Here is some stuff in the news today...

[Content Note: Terrorism; death] Goddammit: "Armed militants stormed a university in volatile northwestern Pakistan on Wednesday, killing at least 20 people and wounding dozens a little more than a year after the massacre of 134 students at a school in the area, officials said. A senior Pakistani Taliban commander claimed responsibility for the assault in Khyber Pakhtunkhwa province, but an official spokesman later denied involvement, calling the attack 'un-Islamic.' The violence nevertheless shows that militants retain the ability to launch attacks, despite a country-wide anti-terrorism crackdown and a military campaign against their strongholds along the lawless border with Afghanistan. A security official said the death toll could rise to as high as 40 at Bacha Khan University in the city of Charsadda. The army said it had concluded operations to clear the campus six hours after the attack began, and that four gunmen were dead."
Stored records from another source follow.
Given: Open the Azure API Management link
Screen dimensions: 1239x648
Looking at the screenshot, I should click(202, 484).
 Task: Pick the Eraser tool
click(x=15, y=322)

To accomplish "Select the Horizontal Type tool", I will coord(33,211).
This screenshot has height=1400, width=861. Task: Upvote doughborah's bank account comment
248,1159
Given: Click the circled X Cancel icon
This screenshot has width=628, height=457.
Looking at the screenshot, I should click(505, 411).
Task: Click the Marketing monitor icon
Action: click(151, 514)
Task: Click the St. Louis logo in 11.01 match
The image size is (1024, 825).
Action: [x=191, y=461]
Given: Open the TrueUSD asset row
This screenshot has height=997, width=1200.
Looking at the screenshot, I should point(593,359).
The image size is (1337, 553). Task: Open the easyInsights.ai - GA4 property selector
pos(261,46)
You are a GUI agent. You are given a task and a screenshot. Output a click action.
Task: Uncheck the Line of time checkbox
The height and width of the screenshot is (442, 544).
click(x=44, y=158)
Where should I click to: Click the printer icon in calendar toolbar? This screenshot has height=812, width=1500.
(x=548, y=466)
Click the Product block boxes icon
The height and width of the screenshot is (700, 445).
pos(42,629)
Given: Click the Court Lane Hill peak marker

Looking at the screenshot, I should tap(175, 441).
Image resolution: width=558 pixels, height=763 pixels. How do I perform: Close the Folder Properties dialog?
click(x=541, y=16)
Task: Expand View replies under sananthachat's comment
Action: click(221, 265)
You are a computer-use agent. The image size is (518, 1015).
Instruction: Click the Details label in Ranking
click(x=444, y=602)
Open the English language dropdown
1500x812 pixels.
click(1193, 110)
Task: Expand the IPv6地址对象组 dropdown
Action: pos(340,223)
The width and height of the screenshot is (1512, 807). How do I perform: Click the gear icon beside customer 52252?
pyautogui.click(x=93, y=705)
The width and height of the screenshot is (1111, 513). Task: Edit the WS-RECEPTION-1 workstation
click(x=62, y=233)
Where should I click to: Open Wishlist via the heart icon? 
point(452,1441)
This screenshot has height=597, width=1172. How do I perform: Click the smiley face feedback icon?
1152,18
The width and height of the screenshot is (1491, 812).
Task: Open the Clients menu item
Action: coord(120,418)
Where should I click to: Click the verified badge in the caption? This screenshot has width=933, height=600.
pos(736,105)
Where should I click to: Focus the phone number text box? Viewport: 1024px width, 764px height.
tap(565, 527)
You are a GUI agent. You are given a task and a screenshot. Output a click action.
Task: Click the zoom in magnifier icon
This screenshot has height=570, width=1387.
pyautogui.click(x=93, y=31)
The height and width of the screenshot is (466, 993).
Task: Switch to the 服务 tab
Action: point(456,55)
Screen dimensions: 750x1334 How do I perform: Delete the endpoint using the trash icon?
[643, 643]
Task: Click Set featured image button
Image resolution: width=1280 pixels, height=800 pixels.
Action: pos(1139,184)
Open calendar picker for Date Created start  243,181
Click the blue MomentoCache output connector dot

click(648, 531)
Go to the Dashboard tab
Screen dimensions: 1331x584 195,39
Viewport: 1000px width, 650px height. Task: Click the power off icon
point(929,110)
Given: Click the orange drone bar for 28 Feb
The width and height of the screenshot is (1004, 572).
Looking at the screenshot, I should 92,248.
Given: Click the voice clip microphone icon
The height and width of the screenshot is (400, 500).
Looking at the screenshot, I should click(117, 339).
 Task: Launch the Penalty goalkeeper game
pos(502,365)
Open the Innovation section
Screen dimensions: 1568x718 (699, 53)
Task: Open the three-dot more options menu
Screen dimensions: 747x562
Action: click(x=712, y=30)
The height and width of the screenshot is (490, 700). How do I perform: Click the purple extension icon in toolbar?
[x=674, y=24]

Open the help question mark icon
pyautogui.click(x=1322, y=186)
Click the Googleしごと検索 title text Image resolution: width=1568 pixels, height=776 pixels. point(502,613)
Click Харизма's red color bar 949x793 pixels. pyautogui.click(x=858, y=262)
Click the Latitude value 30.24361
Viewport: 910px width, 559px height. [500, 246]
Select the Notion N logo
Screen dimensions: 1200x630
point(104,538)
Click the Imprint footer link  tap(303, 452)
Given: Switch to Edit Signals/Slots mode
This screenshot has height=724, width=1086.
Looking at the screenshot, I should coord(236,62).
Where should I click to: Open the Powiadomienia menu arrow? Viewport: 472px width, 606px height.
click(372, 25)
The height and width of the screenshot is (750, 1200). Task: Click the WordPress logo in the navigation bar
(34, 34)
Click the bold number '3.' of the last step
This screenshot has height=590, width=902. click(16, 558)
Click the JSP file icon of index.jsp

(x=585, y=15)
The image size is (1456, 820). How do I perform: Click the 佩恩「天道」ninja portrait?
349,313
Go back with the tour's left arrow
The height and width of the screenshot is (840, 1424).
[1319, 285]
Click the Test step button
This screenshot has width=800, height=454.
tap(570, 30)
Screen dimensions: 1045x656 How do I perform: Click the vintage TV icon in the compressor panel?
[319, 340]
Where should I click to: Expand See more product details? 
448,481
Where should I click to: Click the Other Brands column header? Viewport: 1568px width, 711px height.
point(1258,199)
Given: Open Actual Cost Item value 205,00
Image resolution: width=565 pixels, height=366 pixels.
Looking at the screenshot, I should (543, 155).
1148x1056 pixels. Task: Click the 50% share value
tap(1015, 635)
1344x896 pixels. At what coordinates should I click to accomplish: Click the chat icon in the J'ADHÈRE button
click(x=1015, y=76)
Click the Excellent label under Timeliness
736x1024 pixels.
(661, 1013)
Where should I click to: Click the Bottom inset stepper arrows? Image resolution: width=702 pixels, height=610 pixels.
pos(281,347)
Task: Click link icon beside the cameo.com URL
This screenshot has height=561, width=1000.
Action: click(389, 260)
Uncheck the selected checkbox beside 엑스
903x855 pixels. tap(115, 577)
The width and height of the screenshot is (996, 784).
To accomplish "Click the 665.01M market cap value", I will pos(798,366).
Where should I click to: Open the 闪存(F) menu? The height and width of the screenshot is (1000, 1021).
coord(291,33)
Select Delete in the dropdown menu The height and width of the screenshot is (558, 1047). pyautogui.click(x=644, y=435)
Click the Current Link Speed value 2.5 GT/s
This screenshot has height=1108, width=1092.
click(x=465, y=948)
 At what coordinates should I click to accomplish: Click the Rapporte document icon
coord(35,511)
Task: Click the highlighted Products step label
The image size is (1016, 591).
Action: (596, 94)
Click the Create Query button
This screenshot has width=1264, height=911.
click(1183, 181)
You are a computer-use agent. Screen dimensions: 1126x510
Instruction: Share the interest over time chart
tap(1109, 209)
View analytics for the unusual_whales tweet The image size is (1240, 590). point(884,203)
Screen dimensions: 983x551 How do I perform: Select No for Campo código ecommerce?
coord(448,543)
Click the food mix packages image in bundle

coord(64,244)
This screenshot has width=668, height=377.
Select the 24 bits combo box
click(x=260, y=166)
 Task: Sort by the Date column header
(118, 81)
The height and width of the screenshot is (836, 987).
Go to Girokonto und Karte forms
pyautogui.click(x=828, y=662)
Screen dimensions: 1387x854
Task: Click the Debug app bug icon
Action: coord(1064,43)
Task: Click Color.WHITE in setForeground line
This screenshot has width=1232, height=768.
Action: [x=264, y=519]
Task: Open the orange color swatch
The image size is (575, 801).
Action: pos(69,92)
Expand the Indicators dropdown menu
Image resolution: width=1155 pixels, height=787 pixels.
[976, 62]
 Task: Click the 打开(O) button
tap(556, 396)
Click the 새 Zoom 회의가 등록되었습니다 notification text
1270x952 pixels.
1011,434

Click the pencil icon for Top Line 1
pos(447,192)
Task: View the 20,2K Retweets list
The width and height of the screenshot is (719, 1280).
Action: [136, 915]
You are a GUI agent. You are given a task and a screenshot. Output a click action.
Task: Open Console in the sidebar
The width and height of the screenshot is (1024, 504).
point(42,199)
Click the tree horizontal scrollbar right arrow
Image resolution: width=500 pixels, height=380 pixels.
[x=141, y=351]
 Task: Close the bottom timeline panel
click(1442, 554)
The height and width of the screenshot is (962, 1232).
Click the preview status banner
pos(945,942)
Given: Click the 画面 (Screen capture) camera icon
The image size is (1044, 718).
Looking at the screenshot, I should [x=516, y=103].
[CN: Climate change] In unsurprising news: "2015 smashed the record for the hottest year since reporting began in 1850, according to the first full-year figures from the world's three principal temperature estimates. ...Experts warned that the record-breaking heat shows global warming is driving the world's climate into 'uncharted territory' and that it showed the urgency of implementing the carbon-cutting pledges made by the world's governments in Paris in December."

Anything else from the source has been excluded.